## Recorded data:
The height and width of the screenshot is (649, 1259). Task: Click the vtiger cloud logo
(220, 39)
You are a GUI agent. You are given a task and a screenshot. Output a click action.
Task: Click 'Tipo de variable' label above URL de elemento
--
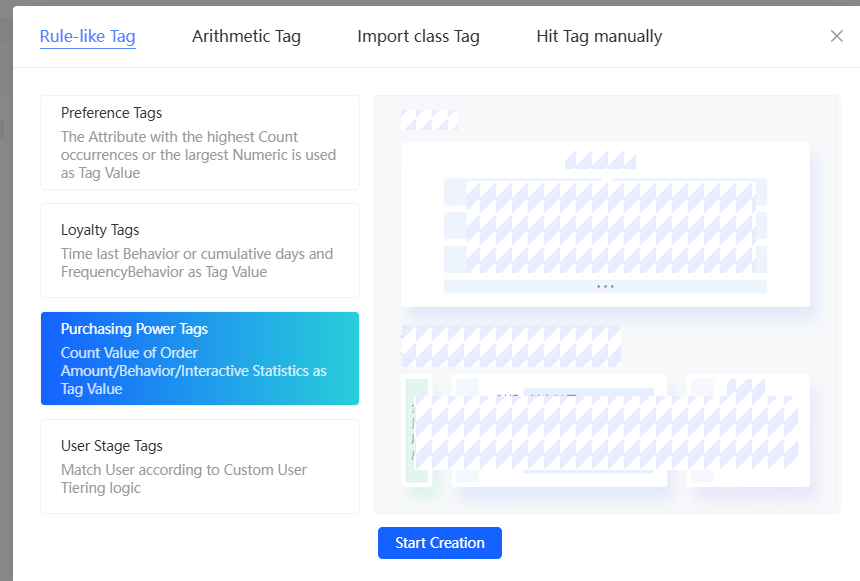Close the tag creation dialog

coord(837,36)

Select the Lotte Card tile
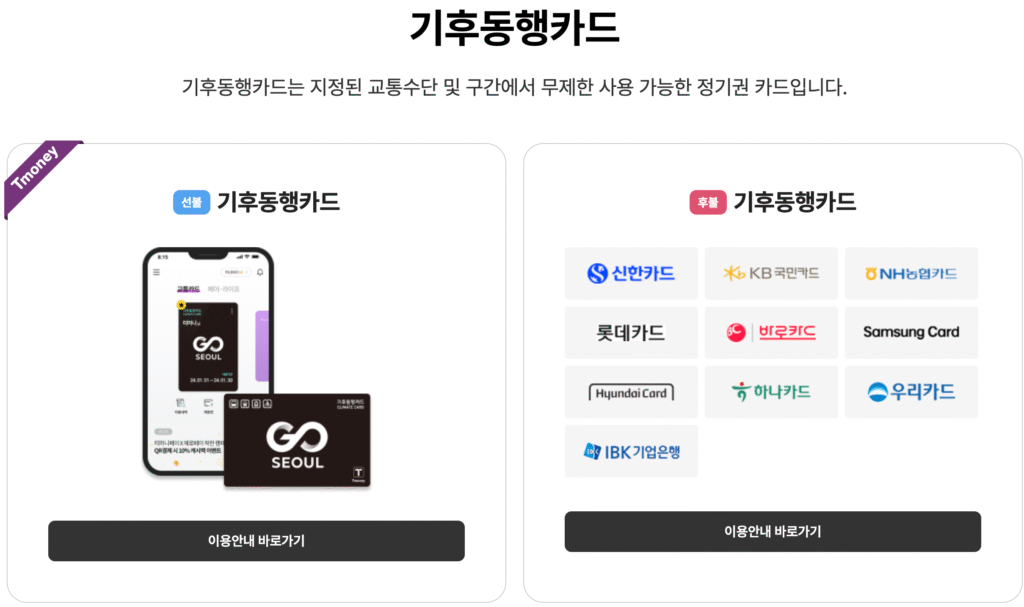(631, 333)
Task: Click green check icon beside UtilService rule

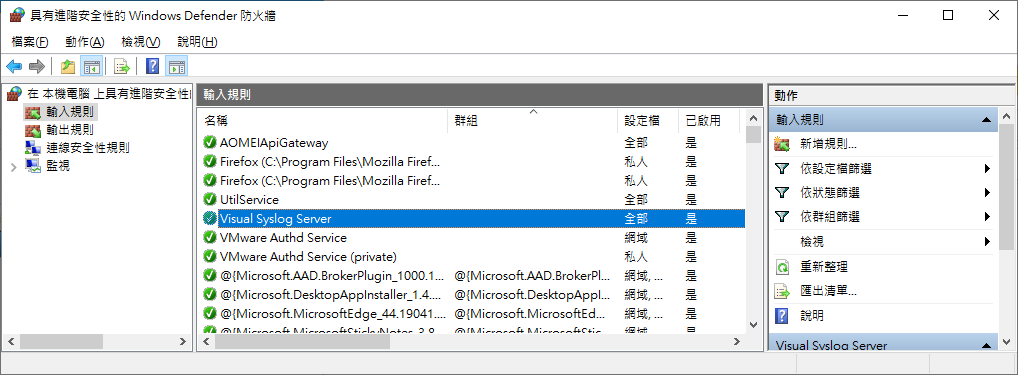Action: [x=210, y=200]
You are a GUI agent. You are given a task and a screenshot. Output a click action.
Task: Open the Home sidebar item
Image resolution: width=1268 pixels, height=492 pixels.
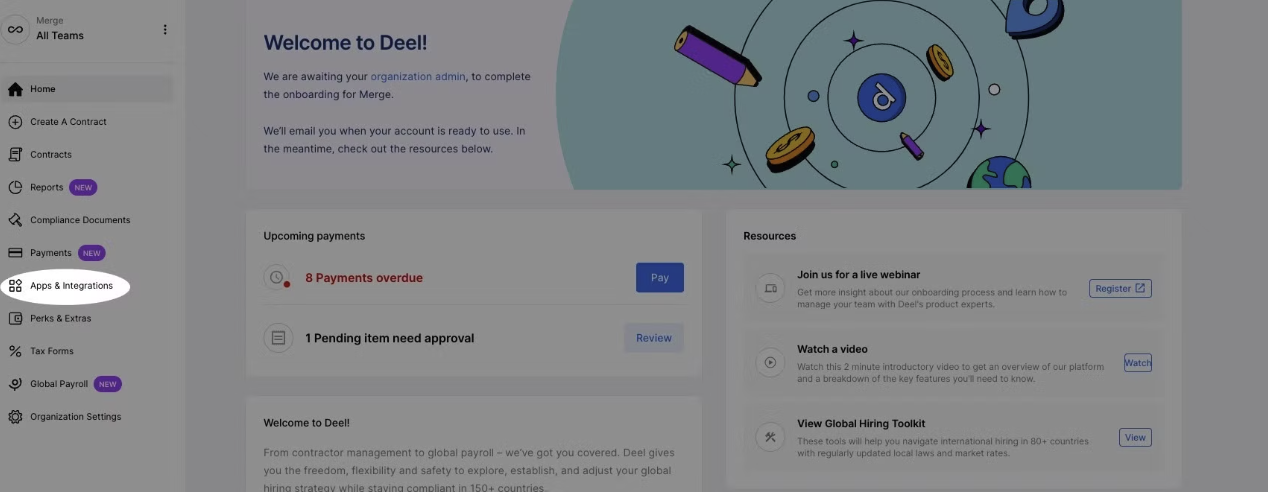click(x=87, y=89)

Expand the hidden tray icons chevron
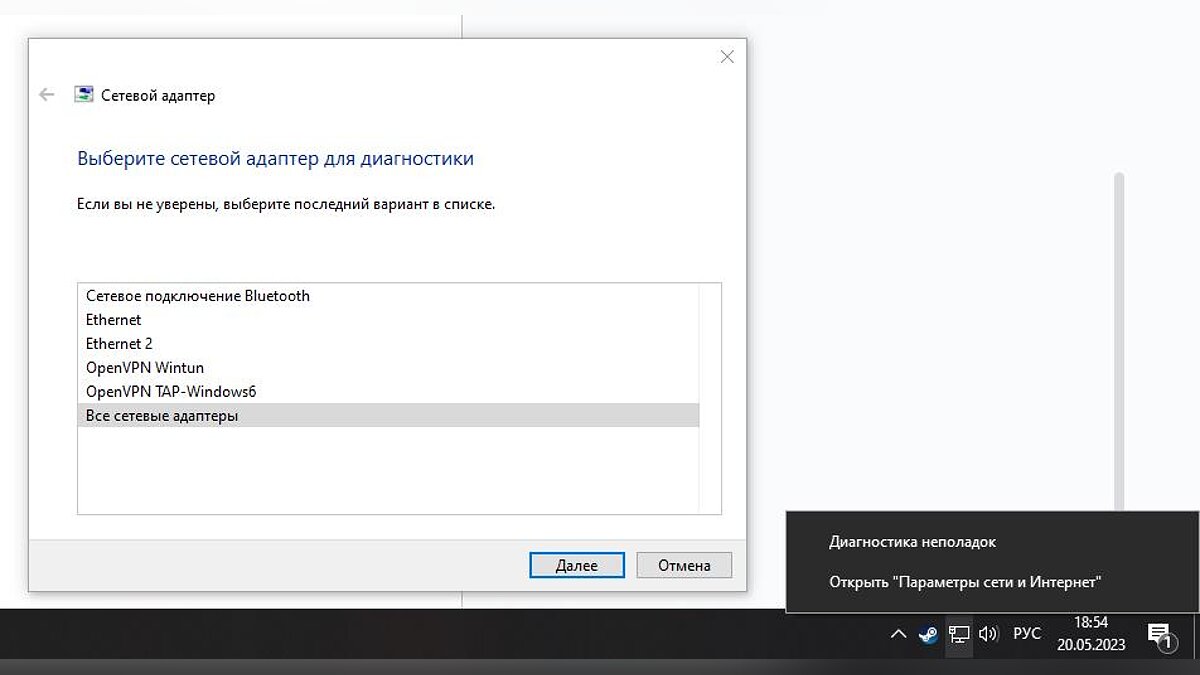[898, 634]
--
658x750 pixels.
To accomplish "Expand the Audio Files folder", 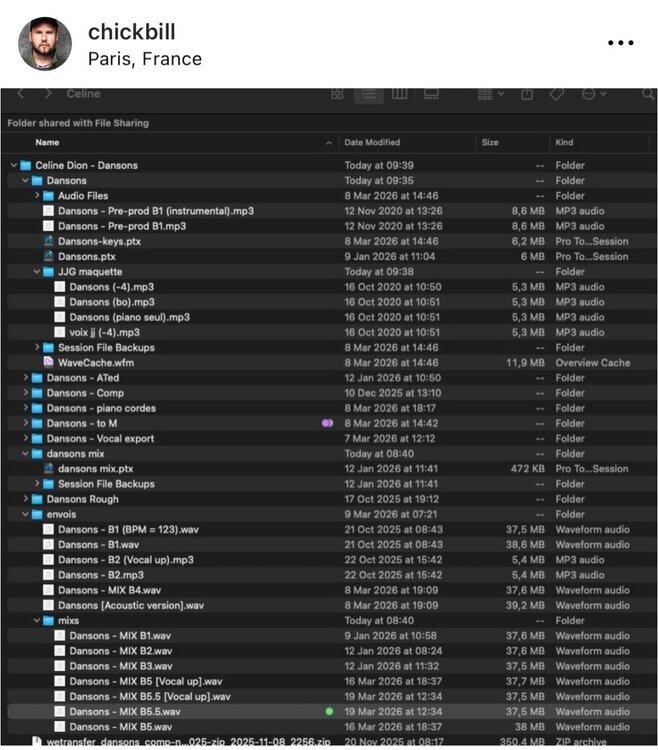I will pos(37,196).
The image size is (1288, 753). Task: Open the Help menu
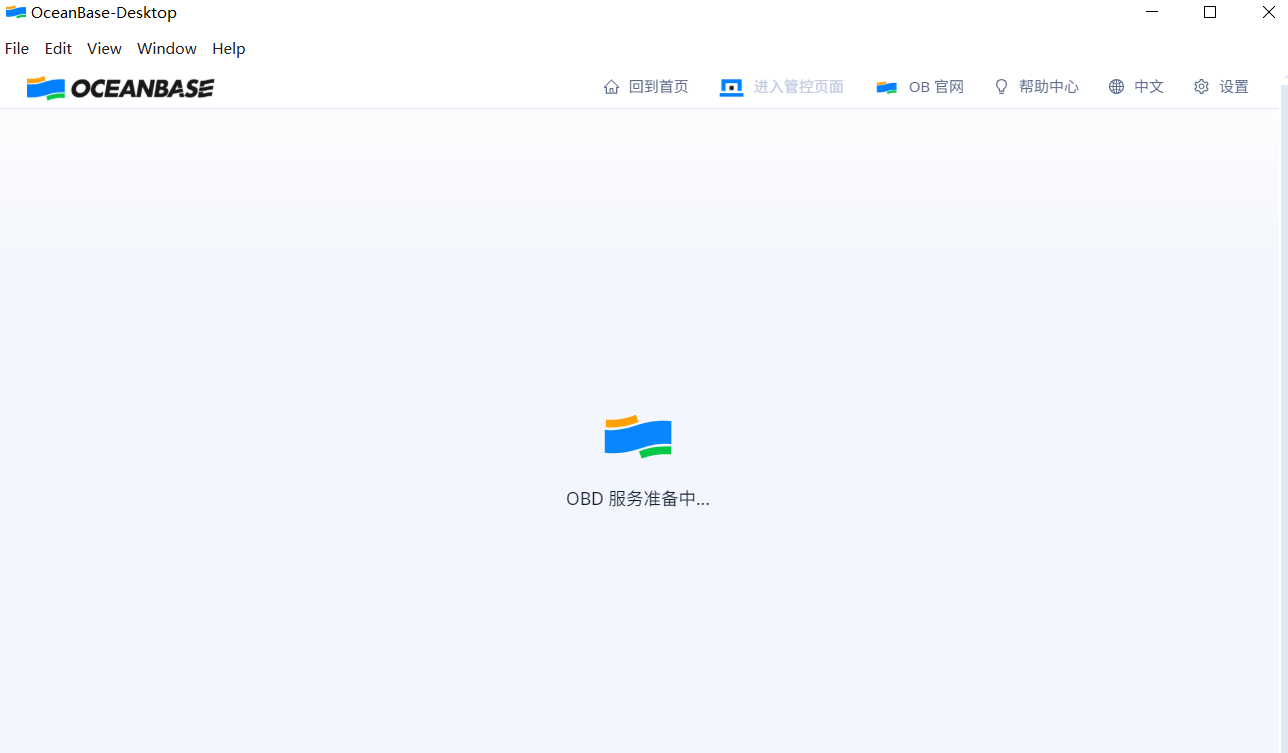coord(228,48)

## Instructions for the task:
Please transcribe exactly the lines above from the line that has "The height and" up to and including the line that has "Task: Click 'Tipo"; no other line belongs in the answer.

## Task response:
The height and width of the screenshot is (649, 1259). Task: Click the vtiger cloud logo
(220, 39)
You are a GUI agent. You are given a task and a screenshot. Output a click action.
Task: Click 'Tipo de variable' label above URL de elemento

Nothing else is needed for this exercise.